Functions of autophagy in normal and diseased liver

Abstract

Autophagy has emerged as a critical lysosomal pathway that maintains cell function and survival through the degradation of cellular components such as organelles and proteins. Investigations specifically employing the liver or hepatocytes as experimental models have contributed significantly to our current knowledge of autophagic regulation and function. The diverse cellular functions of autophagy, along with unique features of the liver and its principal cell type the hepatocyte, suggest that the liver is highly dependent on autophagy for both normal function and to prevent the development of disease states. However, instances have also been identified in which autophagy promotes pathological changes such as the development of hepatic fibrosis. Considerable evidence has accumulated that alterations in autophagy are an underlying mechanism of a number of common hepatic diseases including toxin-, drug- and ischemia/reperfusion-induced liver injury, fatty liver, viral hepatitis and hepatocellular carcinoma. This review summarizes recent advances in understanding the roles that autophagy plays in normal hepatic physiology and pathophysiology with the intent of furthering the development of autophagy-based therapies for human liver diseases.

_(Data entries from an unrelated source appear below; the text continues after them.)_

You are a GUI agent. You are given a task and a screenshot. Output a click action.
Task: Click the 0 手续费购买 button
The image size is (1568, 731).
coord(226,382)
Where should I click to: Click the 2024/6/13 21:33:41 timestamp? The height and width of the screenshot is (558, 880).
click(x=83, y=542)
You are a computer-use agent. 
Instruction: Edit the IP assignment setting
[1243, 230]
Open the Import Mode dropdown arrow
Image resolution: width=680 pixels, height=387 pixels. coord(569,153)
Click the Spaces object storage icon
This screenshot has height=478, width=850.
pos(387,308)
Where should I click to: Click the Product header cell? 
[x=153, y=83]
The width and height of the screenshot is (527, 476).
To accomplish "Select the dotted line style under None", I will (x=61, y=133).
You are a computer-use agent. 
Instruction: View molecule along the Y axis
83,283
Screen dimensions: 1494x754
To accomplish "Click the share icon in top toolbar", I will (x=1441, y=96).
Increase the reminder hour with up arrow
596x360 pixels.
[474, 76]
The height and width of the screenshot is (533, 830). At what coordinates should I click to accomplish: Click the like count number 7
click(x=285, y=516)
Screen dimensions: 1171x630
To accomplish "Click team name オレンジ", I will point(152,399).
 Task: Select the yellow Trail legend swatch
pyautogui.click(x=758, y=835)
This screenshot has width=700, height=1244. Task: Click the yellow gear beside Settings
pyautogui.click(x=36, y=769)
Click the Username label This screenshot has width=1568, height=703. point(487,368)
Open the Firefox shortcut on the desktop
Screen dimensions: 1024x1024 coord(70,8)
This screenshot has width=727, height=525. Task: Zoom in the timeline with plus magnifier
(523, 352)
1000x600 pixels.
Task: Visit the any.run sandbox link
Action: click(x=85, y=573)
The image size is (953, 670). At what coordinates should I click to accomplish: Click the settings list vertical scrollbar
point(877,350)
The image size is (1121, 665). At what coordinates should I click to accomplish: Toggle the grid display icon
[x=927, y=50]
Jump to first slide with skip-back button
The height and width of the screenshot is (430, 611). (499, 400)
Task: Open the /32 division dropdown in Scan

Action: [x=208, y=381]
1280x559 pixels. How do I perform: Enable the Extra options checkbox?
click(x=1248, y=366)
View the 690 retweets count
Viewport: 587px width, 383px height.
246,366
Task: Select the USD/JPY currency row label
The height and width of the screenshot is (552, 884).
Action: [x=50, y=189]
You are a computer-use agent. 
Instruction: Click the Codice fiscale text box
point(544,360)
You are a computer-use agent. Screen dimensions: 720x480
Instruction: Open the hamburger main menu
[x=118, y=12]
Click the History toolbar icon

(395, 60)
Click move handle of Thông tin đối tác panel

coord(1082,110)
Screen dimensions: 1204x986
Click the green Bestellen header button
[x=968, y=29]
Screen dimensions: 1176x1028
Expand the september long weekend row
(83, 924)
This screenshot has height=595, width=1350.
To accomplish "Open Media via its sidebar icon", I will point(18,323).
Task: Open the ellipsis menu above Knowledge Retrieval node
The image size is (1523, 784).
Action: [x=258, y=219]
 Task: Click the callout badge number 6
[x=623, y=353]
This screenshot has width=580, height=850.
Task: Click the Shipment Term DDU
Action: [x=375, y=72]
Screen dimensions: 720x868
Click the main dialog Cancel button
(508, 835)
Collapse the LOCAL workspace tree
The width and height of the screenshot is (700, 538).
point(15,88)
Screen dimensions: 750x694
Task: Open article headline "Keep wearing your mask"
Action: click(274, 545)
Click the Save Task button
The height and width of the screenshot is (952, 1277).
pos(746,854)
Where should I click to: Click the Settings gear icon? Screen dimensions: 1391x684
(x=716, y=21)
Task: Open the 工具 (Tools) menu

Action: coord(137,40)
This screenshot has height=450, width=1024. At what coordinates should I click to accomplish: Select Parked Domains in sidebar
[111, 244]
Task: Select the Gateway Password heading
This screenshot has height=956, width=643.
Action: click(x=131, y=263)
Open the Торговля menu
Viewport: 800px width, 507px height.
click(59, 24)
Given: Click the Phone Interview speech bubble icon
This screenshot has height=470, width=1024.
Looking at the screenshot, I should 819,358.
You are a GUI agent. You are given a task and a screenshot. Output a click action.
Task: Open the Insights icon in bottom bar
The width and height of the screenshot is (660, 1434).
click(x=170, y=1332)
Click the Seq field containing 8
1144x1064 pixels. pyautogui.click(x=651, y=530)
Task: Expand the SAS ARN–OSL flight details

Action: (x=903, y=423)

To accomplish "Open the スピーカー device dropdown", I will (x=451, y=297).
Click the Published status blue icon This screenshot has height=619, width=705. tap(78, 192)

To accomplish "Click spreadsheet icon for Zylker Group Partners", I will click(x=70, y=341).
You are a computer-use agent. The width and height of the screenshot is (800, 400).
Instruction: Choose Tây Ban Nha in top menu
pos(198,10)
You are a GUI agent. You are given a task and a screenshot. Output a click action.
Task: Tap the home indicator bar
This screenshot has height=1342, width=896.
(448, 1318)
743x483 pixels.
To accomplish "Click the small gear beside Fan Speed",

Keywords: autophagy; drug toxicity; hepatitis; hepatocellular carcinoma; hepatocyte; hepatotoxin; ischemia/reperfusion; liver; liver injury.

Figure 1. Type 1 and type 2 mitophagy. In (A and B), GFP-LC3 transgenic hepatocytes were loaded with red-fluorescing tetramethylrhodamine methylester, an indicator of mitochondrial polarization. (A) Nutrient deprivation-induced (type 1) mitophagy in a GFP-LC3 transgenic hepatocyte. Note the presence of a pre-autophagic structure (arrow), phagophores forming around mitochondria (double arrows) and a mitophagosome containing a red-fluorescing polarized mitochondria (asterisk). (B) Photodamage-induced (type 2) mitophagy in a wortmannin-treated GFP-LC3 transgenic hepatocyte. In this form of mitophagy, mitophagosomes indicated by green rings contain depolarized mitochondria, which therefore lack fluorescence. (C) Scheme of type 1 and 2 mitophagy. In type 1 mitophagy induced by nutrient deprivation, PtdIns3K-BECN1 activation leads to formation of a GFP-LC3-labeled phagophore, which sequesters a polarized mitochondrion into a mitophagosome, often in coordination with mitochondrial fission. Mitochondrial depolarization follows sequestration, which can be blocked by inhibitors of the MPT. The mitophagosome then undergoes PtdIns3K-dependent fusion with lysosomes, and hydrolytic digestion of the entrapped mitochondrion occurs. In Type 2 mitophagy induced by photodamage, photoirradiation causes MPT onset and sustained mitochondrial depolarization. GFP-LC3 attaches to the depolarized mitochondrion and by coalescence forms a mitophagosome in a PtdIns3K-independent fashion. Further mitophagosome processing occurs identically to the type 1 pathway.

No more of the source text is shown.